INFORMATION
* * * * *
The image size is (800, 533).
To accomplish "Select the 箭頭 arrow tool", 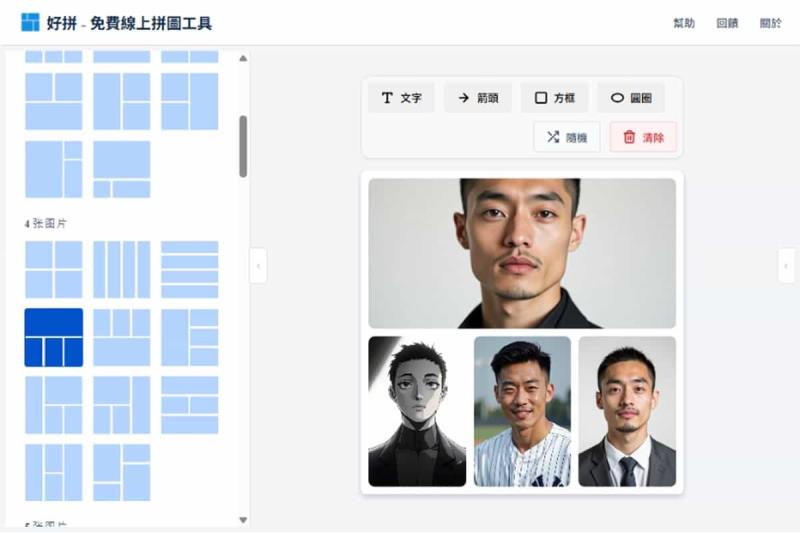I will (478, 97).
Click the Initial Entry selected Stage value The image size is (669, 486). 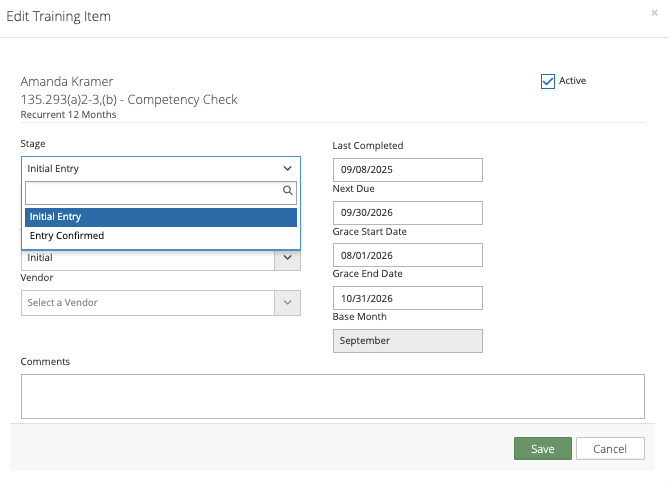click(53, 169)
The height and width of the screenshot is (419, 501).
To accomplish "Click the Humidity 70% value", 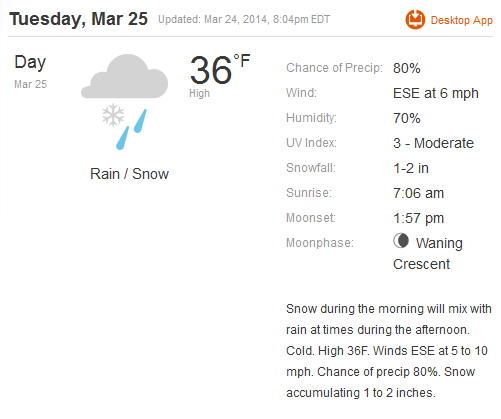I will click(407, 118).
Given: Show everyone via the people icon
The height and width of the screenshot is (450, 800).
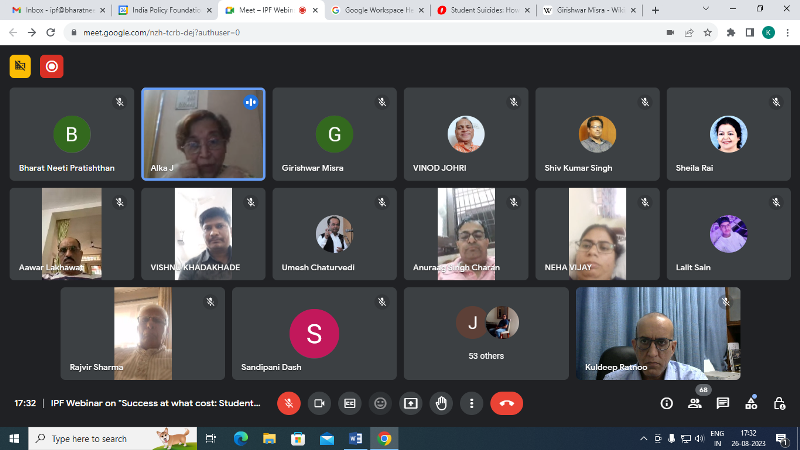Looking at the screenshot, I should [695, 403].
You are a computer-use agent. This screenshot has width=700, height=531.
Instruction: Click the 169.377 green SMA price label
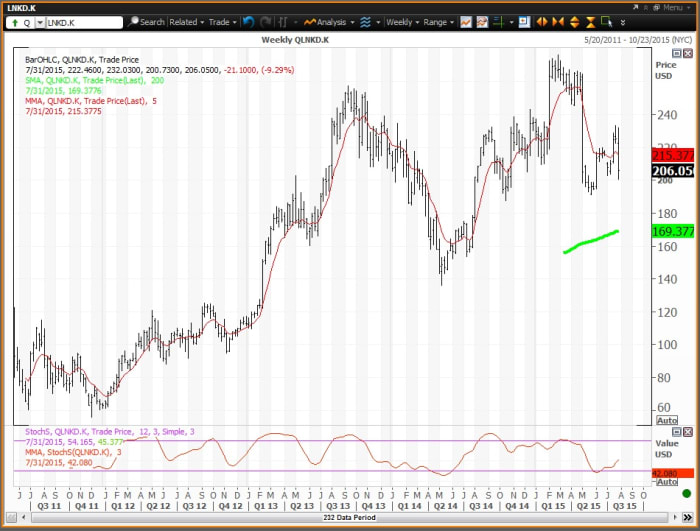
* * * * *
INSTRUCTIONS TO FOLLOW
Your copy should start at the line with "Given: Show everyone via the people icon", stop at the last line of the listing above, match exactly, and contain no pictures.

RESULT OF THIS EXERCISE
Given: Show everyone via the people icon
The height and width of the screenshot is (450, 800).
Looking at the screenshot, I should [695, 403].
You are a computer-use agent. This screenshot has width=700, height=531.
Instruction: Click the 169.377 green SMA price label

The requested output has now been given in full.